While virtual reality surely has high performance requirements to maintain a comfortable experience, immersive AR may ultimately require a greater level of performance if we’re to achieve the theoretical ideal.
While virtual reality can get away with comfortable and immersive performance at latency under 20ms, augmented reality has the backdrop of the instantaneous-latency real life view against which the digital information is compared, increasing the need for high frequency output to keep the real and digital world in very close sync.
To that end, NVIDIA has demonstrated a prototype AR display running at a whopping 16,000Hz compared to a more conventional AR display running at 60Hz (for reference, high end VR headsets today run at 90Hz/120Hz). The video headlining this article details the rig used to achieve these results.
Overlaying a grid of digital white boxes onto a real checkerboard pattern, with the contemporary display running at 60Hz you can see that as the camera moves (representing the movement of a user’s head), the digital information struggles to stay ‘locked’ to the real world object because the speed of the movement means that the latest image rendered to the screen moves significantly off of the real-world object before the next image is rendered.
Meanwhile, the 16,000Hz display updates so quickly that despite the movement of the camera, the image re-renders so quickly, that it appears to stay almost perfectly locked onto the real-world grid.
Presenting the work—a collaboration between UNC-Chapel Hill, NVIDIA Research, and InnerOptic Technology—at GTC 2017 this week, NVIDIA’s Morgan McGuire says that the motion-to-photon latency in the 16,000Hz system is 0.08ms, or 80 microseconds, which is more than 100 times faster than today’s high-end VR headsets.
One very interesting piece of this work is that for both the 60Hz display and the 16,000Hz display, the source input remains just 60Hz. That means that the researchers have been able to achieve this ultra-low latency interpolation without requiring that the source input achieve 16,000FPS to match the 16,000Hz display, which would be computationally impractical for real world scenarios.
The work is detailed in the paper From Motion to Photons in 80 Microseconds: Towards Minimal Latency for Virtual and Augmented Reality, published in the journal IEEE Transactions on Visualization and Computer Graphics. The authors explain in the abstract that the system is a useful platform for examining the tradeoffs between image quality and other factors.

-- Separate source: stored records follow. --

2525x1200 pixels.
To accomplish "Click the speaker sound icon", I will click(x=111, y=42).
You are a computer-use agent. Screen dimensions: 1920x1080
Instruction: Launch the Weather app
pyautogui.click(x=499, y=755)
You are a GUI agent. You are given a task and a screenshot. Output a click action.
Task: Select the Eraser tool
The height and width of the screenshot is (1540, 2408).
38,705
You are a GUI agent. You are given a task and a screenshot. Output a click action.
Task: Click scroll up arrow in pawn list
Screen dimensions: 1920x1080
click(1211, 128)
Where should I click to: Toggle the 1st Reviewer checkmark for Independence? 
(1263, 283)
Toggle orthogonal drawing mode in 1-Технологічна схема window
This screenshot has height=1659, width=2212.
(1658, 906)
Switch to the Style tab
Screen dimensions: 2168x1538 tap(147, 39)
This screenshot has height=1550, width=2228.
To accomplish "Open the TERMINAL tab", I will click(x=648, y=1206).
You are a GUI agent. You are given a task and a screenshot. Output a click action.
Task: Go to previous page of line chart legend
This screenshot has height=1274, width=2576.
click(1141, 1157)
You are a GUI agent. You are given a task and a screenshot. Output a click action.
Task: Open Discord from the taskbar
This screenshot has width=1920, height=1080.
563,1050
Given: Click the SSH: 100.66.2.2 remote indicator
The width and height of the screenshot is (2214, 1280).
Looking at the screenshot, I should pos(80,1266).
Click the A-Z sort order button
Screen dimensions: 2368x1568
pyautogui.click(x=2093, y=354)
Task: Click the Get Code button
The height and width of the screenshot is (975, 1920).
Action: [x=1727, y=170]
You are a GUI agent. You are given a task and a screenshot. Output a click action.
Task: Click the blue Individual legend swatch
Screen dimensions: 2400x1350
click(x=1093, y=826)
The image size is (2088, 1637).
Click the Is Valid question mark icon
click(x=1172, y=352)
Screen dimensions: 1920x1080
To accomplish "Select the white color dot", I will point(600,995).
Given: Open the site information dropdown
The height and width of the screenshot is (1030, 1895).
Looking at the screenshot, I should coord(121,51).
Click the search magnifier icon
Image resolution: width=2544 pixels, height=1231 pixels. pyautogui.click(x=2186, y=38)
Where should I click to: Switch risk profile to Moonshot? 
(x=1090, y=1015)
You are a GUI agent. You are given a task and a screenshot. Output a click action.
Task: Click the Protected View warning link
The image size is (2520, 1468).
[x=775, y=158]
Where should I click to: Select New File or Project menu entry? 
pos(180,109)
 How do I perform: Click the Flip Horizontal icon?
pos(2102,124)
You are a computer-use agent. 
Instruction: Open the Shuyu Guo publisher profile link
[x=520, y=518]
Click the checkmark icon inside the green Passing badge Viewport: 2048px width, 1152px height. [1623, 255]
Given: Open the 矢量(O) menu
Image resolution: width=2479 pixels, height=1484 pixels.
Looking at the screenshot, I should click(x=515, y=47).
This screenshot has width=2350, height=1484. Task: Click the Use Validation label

We describe an augmented reality, optical see-through display based on a DMD chip with an extremely fast (16 kHz) binary update rate. We combine the techniques of post-rendering 2-D offsets and just-in-time tracking updates with a novel modulation technique for turning binary pixels into perceived gray scale. These processing elements, implemented in an FPGA, are physically mounted along with the optical display elements in a head tracked rig through which users view synthetic imagery superimposed on their real environment. The combination of mechanical tracking at near-zero latency with reconfigurable display processing has given us a measured average of 80 μs of end-to-end latency (from head motion to change in photons from the display) and also a versatile test platform for extremely-low-latency display systems. We have used it to examine the trade-offs between image quality and cost (i.e. power and logical complexity) and have found that quality can be maintained with a fairly simple display modulation scheme.
Now, 16,000Hz may represent close to the theoretical ideal for AR, but we can certainly still have a comfortable AR experience with less. HoloLens, largely considered the best AR headset in production today runs at just 60Hz. And while its visual performance isn’t perfect, it’s certainly passable. As the form-factor of AR headsets improves, users will move their heads faster and expect their AR glasses to keep up, so we hope to see display performance to continue to increase over time.